TITLE: NATIONAL CONFERENCE FOR NATIONAL LAKES ASSESSMENT PLANNING PROJECT

Name of applicant organization: Chicago Horticultural Society - Botanic Garden

Response to EPA Announcement Number: EPA-OW-OWOW-NLAPP 2005-2

Date of submission: April 16, 2005

Name of applicant contact person: Robert J. Kirschner

Mailing address: 1000 Lake Cook Road, Glencoe, Illinois, 60022

Telephone number: 847/835-6837

Email: bkirschn@chicagobotanic.org

Response to Funding Priority Category: 1

ABSTRACT

The Chicago Botanic Garden together with the North American Lake Management Society are pleased to submit this proposal to conduct a national conference for the National Lakes Assessment Planning Project. This conference will provide a national forum for lake assessment practitioners and other lake experts to help formulate a future national lake monitoring and assessment project, and to build capacity at all levels of both government and non-governmental organizations to develop and implement comprehensive monitoring projects for lakes, reservoirs, and ponds. Representatives from academia as well as federal, state, interstate, tribal, and volunteer-oriented organizations will be encouraged to attend with the objective of developing a consensus approach to a national lake assessment.

This national conference is proposed for April 25-28, 2006 in downtown Chicago. We propose that this conference be dovetailed with a highly successful, ongoing national lakes conference series, the "Annual National Conferences on Enhancing the States' Lake Management Programs," that has been held in Chicago every spring since 1988. These annual conferences have been cosponsored with the U.S. EPA and the North American Lake Management Society, and they have consistently provided exceptional opportunities for state agency staff, researchers, and academia involved with lake management, monitoring, and assessment to share information and learn about innovative approaches to assess, restore, and protect our Nation's lake resources. Statewide lake management organizations and citizen-based volunteer lake monitoring programs also have been target audiences for this annual gathering, and one or more leaders from nearly all of the country's 30-plus statewide organizations attend each year.

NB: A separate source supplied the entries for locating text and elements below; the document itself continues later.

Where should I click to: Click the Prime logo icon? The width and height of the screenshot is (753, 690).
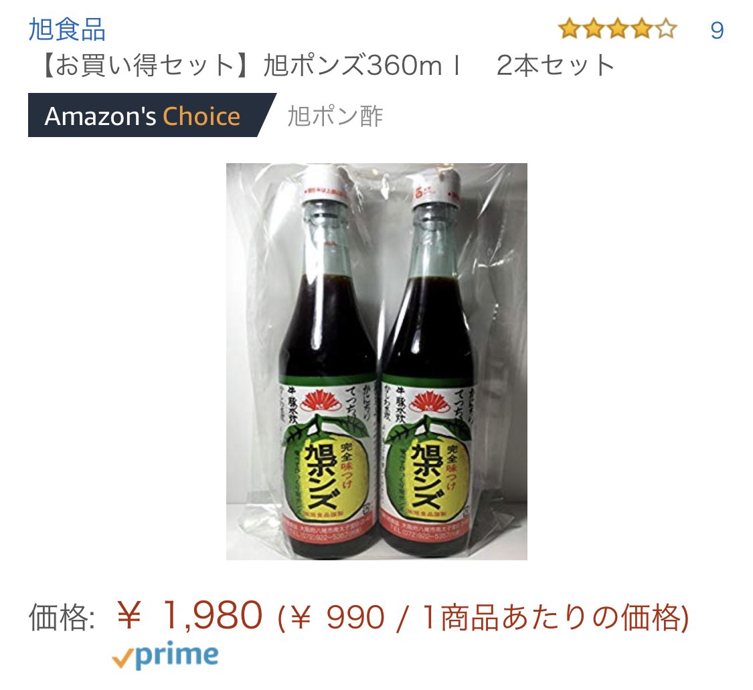click(x=165, y=655)
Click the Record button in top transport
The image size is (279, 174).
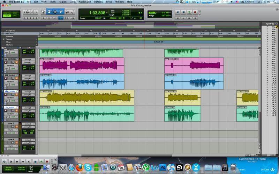[195, 12]
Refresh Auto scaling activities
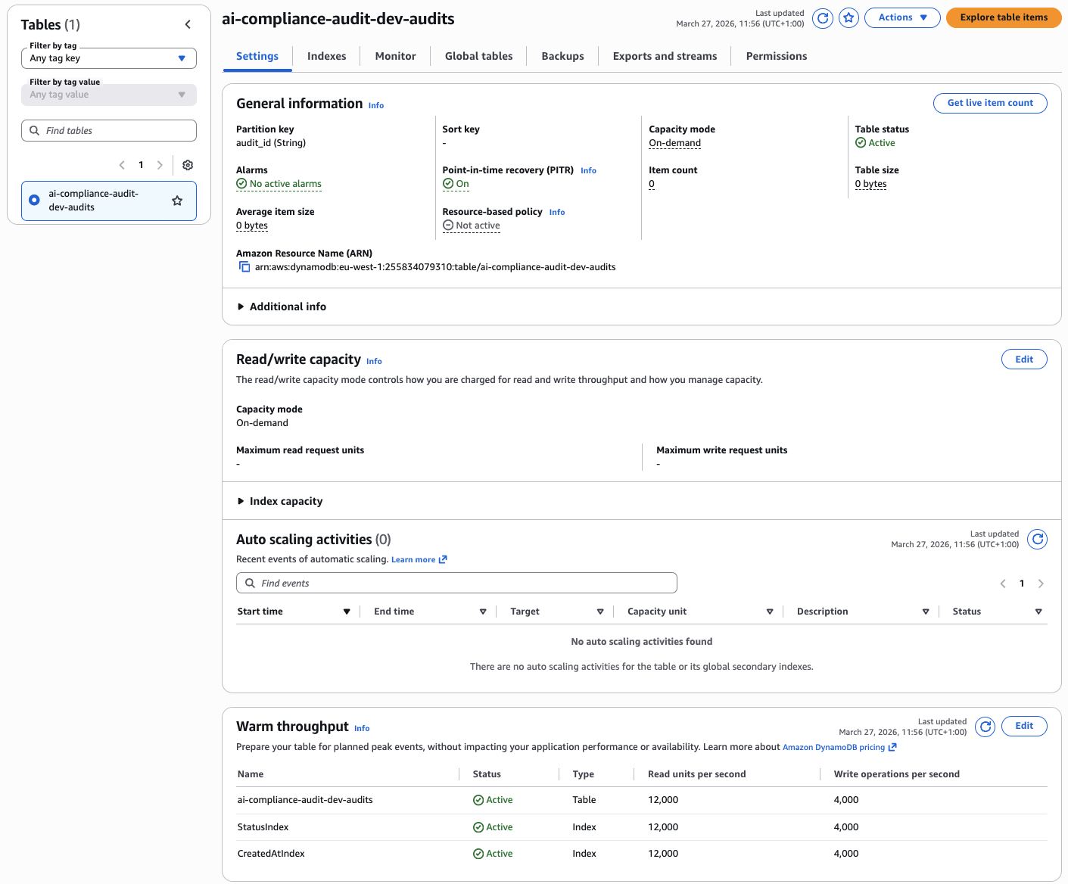Viewport: 1068px width, 884px height. [1038, 539]
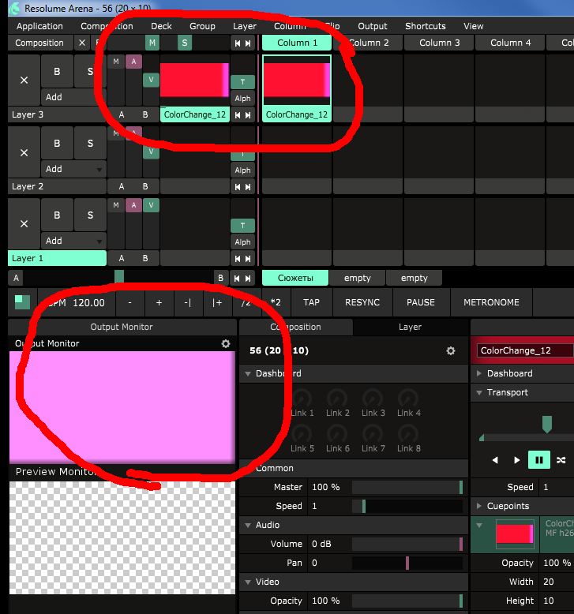Image resolution: width=574 pixels, height=614 pixels.
Task: Open the Deck menu
Action: pyautogui.click(x=161, y=26)
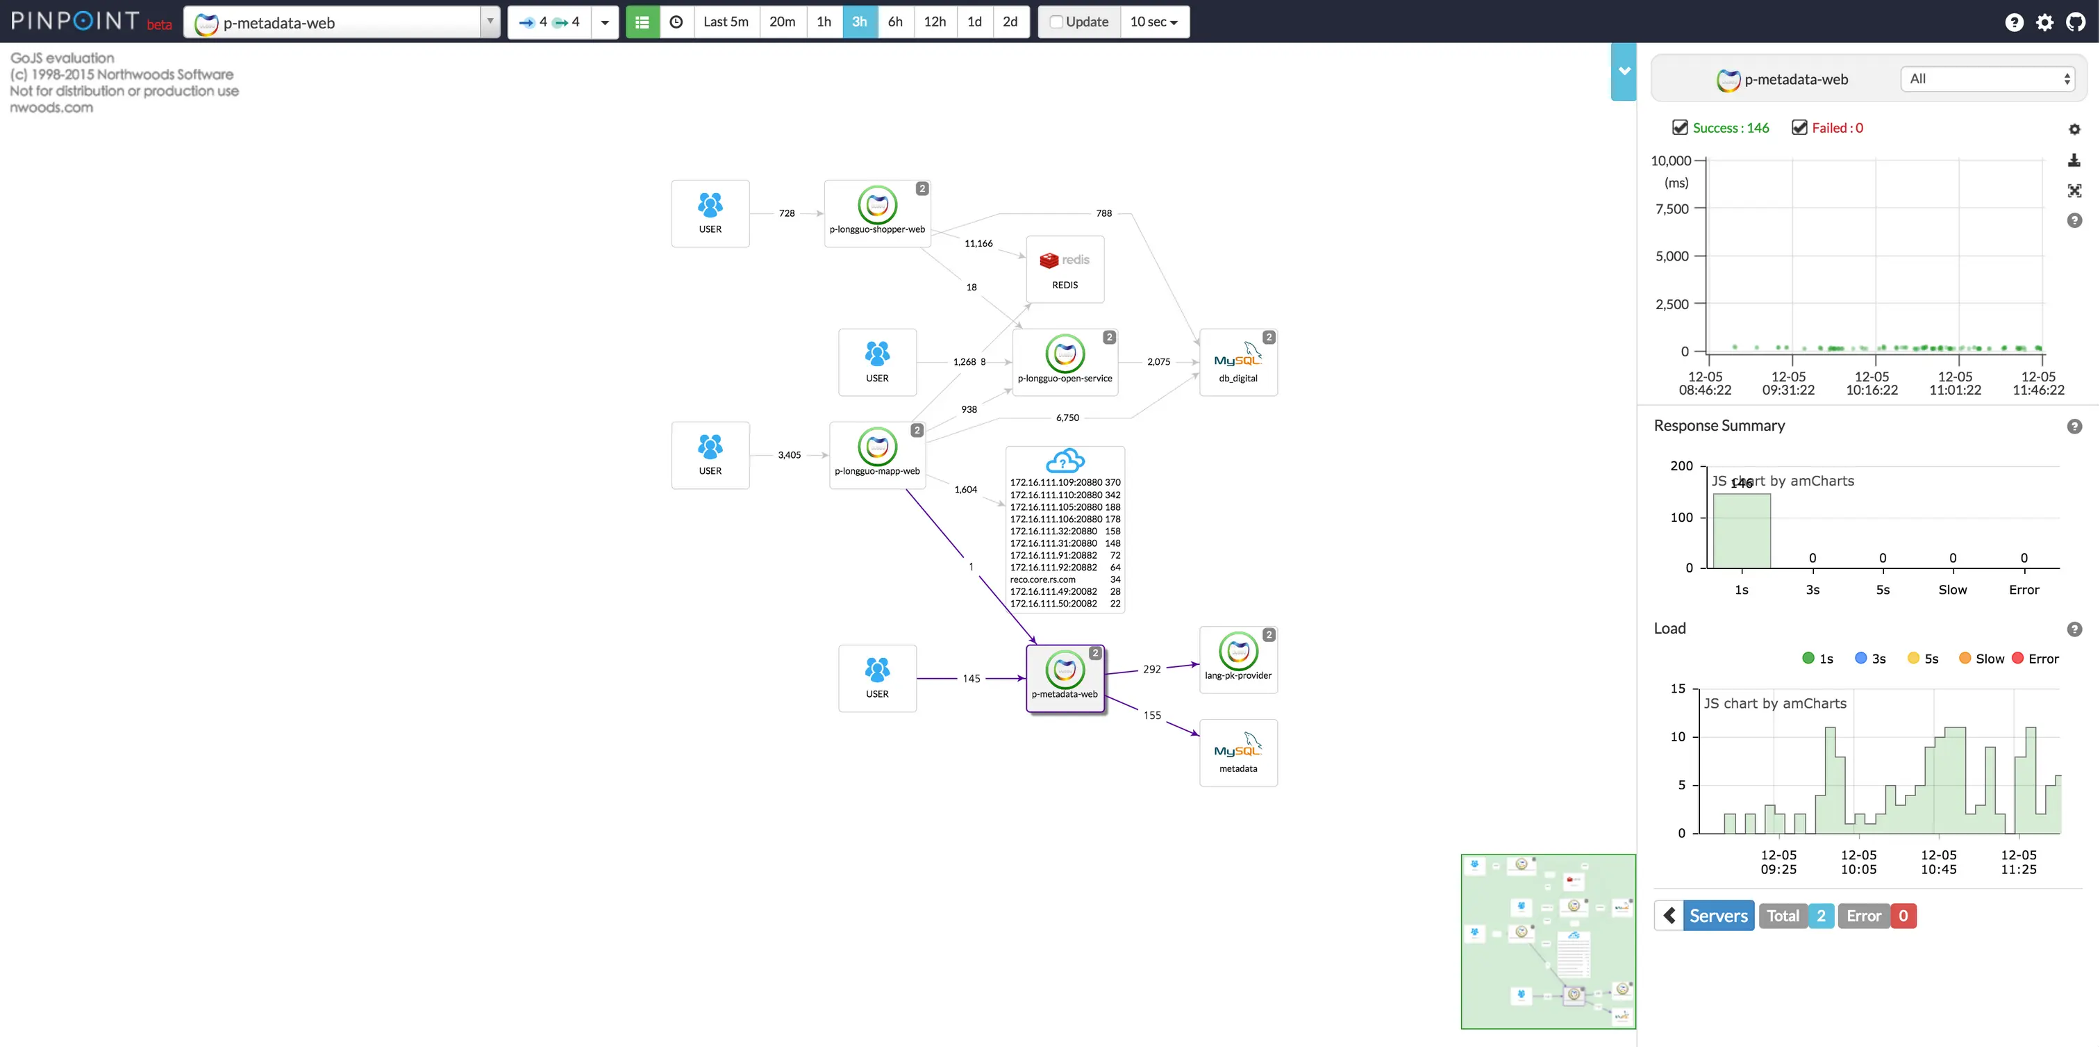Open the clock time picker icon
The image size is (2100, 1047).
pyautogui.click(x=676, y=22)
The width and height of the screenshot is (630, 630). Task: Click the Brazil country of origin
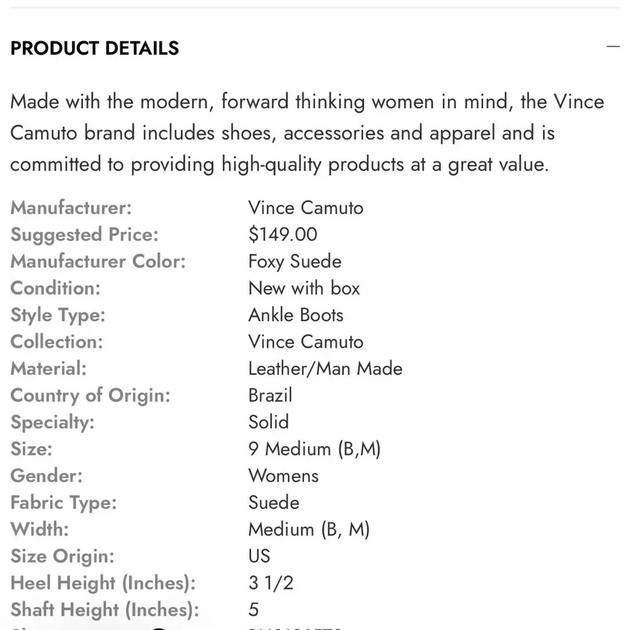tap(270, 395)
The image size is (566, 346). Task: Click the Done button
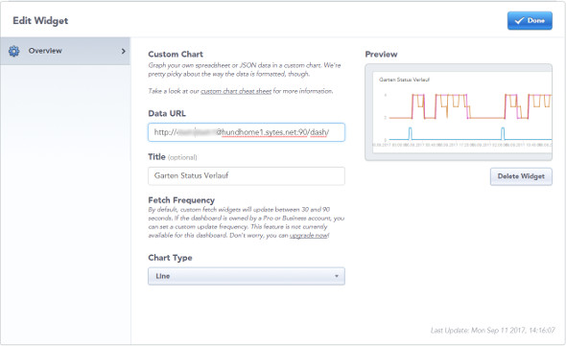tap(530, 20)
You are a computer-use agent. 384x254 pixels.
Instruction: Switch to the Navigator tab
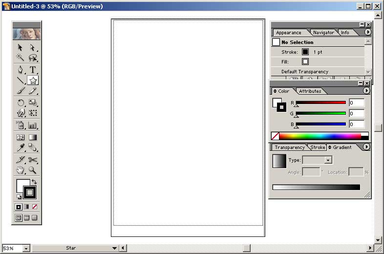323,33
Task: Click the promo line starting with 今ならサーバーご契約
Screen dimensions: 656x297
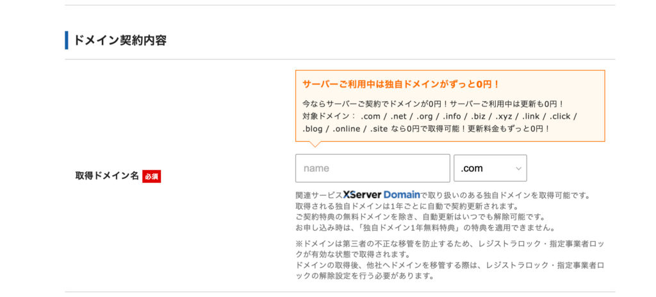Action: click(x=432, y=103)
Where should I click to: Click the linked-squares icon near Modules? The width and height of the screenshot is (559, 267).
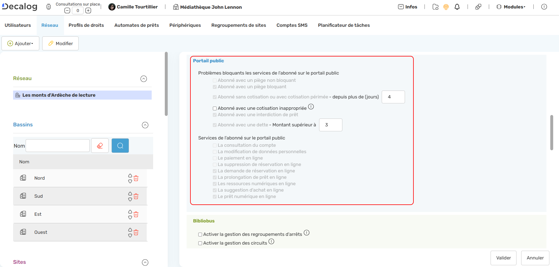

A strategic partnership between the Chicago Botanic Garden and the North American Lake Management Society is the most effective and efficient approach for U.S. EPA to conduct this national lakes assessment conference. This partnership brings the conference planning and water quality management skills of the Chicago Botanic Garden together with the broad-based scientific knowledge and technical expertise of the North American Lake Management Society.